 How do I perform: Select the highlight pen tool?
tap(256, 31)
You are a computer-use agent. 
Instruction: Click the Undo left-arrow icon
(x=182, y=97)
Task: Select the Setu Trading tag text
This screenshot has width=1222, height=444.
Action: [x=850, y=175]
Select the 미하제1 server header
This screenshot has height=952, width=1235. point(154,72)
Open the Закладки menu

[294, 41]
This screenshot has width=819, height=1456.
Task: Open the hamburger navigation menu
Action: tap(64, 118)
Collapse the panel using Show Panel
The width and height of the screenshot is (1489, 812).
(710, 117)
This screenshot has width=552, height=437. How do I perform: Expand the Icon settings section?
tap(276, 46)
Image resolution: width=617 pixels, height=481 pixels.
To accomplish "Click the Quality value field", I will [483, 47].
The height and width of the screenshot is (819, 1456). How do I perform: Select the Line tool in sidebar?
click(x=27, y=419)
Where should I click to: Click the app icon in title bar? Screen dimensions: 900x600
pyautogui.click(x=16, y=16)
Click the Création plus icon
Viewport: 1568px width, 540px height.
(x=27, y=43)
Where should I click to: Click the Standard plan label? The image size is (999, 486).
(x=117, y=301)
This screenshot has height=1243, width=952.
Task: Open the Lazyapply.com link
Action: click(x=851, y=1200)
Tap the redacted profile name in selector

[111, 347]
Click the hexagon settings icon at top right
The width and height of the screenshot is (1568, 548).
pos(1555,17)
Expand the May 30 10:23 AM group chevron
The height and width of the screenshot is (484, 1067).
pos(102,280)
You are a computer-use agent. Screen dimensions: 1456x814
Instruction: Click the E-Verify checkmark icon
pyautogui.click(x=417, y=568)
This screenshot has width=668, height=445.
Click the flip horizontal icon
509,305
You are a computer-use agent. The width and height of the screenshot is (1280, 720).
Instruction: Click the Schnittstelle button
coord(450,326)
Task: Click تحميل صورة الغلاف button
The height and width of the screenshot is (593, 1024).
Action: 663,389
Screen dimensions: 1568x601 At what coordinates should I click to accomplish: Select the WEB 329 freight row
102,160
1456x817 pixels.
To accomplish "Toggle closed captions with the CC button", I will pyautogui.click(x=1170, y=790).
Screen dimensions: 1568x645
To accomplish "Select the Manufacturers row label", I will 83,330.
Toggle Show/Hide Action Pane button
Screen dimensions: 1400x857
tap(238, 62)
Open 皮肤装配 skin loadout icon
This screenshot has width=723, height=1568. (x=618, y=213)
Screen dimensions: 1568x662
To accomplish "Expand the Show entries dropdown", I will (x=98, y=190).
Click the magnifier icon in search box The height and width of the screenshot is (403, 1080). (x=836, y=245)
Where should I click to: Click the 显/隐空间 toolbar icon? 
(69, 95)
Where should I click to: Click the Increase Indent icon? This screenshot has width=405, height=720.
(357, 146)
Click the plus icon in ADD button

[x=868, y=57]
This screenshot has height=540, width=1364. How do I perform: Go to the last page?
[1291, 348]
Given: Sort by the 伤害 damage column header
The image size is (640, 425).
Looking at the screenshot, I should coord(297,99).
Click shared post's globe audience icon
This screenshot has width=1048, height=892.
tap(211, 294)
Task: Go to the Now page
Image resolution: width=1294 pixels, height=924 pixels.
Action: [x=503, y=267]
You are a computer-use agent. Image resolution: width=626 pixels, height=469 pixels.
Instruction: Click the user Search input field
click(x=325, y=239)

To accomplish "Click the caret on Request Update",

--

## What to work on
Write the material above out again, exactly as it reads.

## Exercise output
 How do I perform: Select the highlight pen tool?
tap(256, 31)
You are a computer-use agent. 
Instruction: Click the Undo left-arrow icon
(x=182, y=97)
Task: Select the Setu Trading tag text
This screenshot has width=1222, height=444.
Action: [x=850, y=175]
Select the 미하제1 server header
This screenshot has height=952, width=1235. point(154,72)
Open the Закладки menu

[294, 41]
This screenshot has width=819, height=1456.
Task: Open the hamburger navigation menu
Action: tap(64, 118)
Collapse the panel using Show Panel
The width and height of the screenshot is (1489, 812).
(710, 117)
This screenshot has width=552, height=437. How do I perform: Expand the Icon settings section?
tap(276, 46)
Image resolution: width=617 pixels, height=481 pixels.
To accomplish "Click the Quality value field", I will [483, 47].
The height and width of the screenshot is (819, 1456). How do I perform: Select the Line tool in sidebar?
click(x=27, y=419)
Where should I click to: Click the app icon in title bar? Screen dimensions: 900x600
pyautogui.click(x=16, y=16)
Click the Création plus icon
Viewport: 1568px width, 540px height.
(x=27, y=43)
Where should I click to: Click the Standard plan label? The image size is (999, 486).
(x=117, y=301)
This screenshot has height=1243, width=952.
Task: Open the Lazyapply.com link
Action: click(x=851, y=1200)
Tap the redacted profile name in selector

[111, 347]
Click the hexagon settings icon at top right
The width and height of the screenshot is (1568, 548).
pos(1555,17)
Expand the May 30 10:23 AM group chevron
The height and width of the screenshot is (484, 1067).
pos(102,280)
You are a computer-use agent. Screen dimensions: 1456x814
Instruction: Click the E-Verify checkmark icon
pyautogui.click(x=417, y=568)
This screenshot has width=668, height=445.
Click the flip horizontal icon
509,305
You are a computer-use agent. The width and height of the screenshot is (1280, 720).
Instruction: Click the Schnittstelle button
coord(450,326)
Task: Click تحميل صورة الغلاف button
The height and width of the screenshot is (593, 1024).
Action: 663,389
Screen dimensions: 1568x601 At what coordinates should I click to accomplish: Select the WEB 329 freight row
102,160
1456x817 pixels.
To accomplish "Toggle closed captions with the CC button", I will pyautogui.click(x=1170, y=790).
Screen dimensions: 1568x645
To accomplish "Select the Manufacturers row label", I will 83,330.
Toggle Show/Hide Action Pane button
Screen dimensions: 1400x857
tap(238, 62)
Open 皮肤装配 skin loadout icon
This screenshot has width=723, height=1568. (x=618, y=213)
Screen dimensions: 1568x662
To accomplish "Expand the Show entries dropdown", I will (x=98, y=190).
Click the magnifier icon in search box The height and width of the screenshot is (403, 1080). (x=836, y=245)
Where should I click to: Click the 显/隐空间 toolbar icon? 
(69, 95)
Where should I click to: Click the Increase Indent icon? This screenshot has width=405, height=720.
(357, 146)
Click the plus icon in ADD button

[x=868, y=57]
This screenshot has height=540, width=1364. How do I perform: Go to the last page?
[1291, 348]
Given: Sort by the 伤害 damage column header
The image size is (640, 425).
Looking at the screenshot, I should coord(297,99).
Click shared post's globe audience icon
This screenshot has width=1048, height=892.
tap(211, 294)
Task: Go to the Now page
Image resolution: width=1294 pixels, height=924 pixels.
Action: [x=503, y=267]
You are a computer-use agent. Image resolution: width=626 pixels, height=469 pixels.
Instruction: Click the user Search input field
click(x=325, y=239)

To accomplish "Click the caret on Request Update",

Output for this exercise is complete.